## Materials provided
--- begin ---

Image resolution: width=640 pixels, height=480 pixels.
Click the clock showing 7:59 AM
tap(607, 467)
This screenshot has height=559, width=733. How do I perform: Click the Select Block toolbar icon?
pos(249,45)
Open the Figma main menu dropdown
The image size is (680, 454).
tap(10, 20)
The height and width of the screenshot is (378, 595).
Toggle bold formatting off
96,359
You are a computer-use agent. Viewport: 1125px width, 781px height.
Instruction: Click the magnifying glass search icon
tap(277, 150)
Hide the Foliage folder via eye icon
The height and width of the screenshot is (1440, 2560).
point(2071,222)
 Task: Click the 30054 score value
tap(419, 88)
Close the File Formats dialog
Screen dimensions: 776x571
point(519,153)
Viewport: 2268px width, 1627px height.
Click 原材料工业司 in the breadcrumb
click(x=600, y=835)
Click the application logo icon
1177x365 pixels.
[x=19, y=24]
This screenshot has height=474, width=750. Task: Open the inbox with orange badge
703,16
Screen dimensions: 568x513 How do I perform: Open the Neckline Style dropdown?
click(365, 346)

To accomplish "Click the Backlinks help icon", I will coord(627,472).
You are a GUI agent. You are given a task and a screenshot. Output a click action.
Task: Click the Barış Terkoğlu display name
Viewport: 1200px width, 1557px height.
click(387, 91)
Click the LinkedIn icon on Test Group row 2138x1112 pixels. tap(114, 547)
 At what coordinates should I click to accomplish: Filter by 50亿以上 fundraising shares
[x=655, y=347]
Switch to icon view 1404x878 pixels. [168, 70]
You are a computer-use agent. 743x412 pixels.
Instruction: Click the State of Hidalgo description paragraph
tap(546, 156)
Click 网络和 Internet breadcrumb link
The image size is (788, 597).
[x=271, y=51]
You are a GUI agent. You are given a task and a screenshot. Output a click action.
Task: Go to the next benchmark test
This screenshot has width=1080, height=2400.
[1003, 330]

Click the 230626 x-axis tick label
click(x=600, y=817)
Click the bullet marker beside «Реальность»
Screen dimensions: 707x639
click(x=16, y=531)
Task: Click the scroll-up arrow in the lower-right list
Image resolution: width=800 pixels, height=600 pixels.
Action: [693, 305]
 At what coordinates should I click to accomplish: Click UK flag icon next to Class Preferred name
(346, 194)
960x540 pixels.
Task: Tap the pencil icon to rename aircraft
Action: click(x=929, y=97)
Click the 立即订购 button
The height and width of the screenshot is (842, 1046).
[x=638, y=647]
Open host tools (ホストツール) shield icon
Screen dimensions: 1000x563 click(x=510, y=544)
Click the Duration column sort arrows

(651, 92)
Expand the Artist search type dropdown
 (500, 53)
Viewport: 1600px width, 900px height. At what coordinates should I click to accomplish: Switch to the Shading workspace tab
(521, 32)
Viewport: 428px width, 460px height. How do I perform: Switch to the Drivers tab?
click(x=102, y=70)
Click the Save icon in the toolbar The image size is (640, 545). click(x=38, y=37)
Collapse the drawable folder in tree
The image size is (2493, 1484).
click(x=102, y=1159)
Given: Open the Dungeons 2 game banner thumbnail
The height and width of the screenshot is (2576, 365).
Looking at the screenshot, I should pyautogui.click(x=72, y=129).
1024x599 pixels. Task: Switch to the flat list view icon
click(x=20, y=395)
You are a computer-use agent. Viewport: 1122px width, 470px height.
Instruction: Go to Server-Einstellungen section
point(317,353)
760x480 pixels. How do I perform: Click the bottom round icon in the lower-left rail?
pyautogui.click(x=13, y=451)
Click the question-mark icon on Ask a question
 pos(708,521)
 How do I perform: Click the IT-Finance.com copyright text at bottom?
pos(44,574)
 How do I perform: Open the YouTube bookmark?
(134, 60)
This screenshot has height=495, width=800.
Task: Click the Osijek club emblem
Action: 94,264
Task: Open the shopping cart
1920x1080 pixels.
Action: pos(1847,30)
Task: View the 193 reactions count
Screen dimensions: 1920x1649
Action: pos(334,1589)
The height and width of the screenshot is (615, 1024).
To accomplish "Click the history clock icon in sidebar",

--- end ---

## What the task asks
From the start of the records through the line containing "pos(249,45)", inclusive, give the records as a two-column CSV with the header text,answer. Make one row per record, and put each field in double quotes with any line breaks replaced by spaces.

## Exercise response
text,answer
"Image resolution: width=640 pixels, height=480 pixels. Click the clock showing 7:59 AM","tap(607, 467)"
"This screenshot has height=559, width=733. How do I perform: Click the Select Block toolbar icon?","pos(249,45)"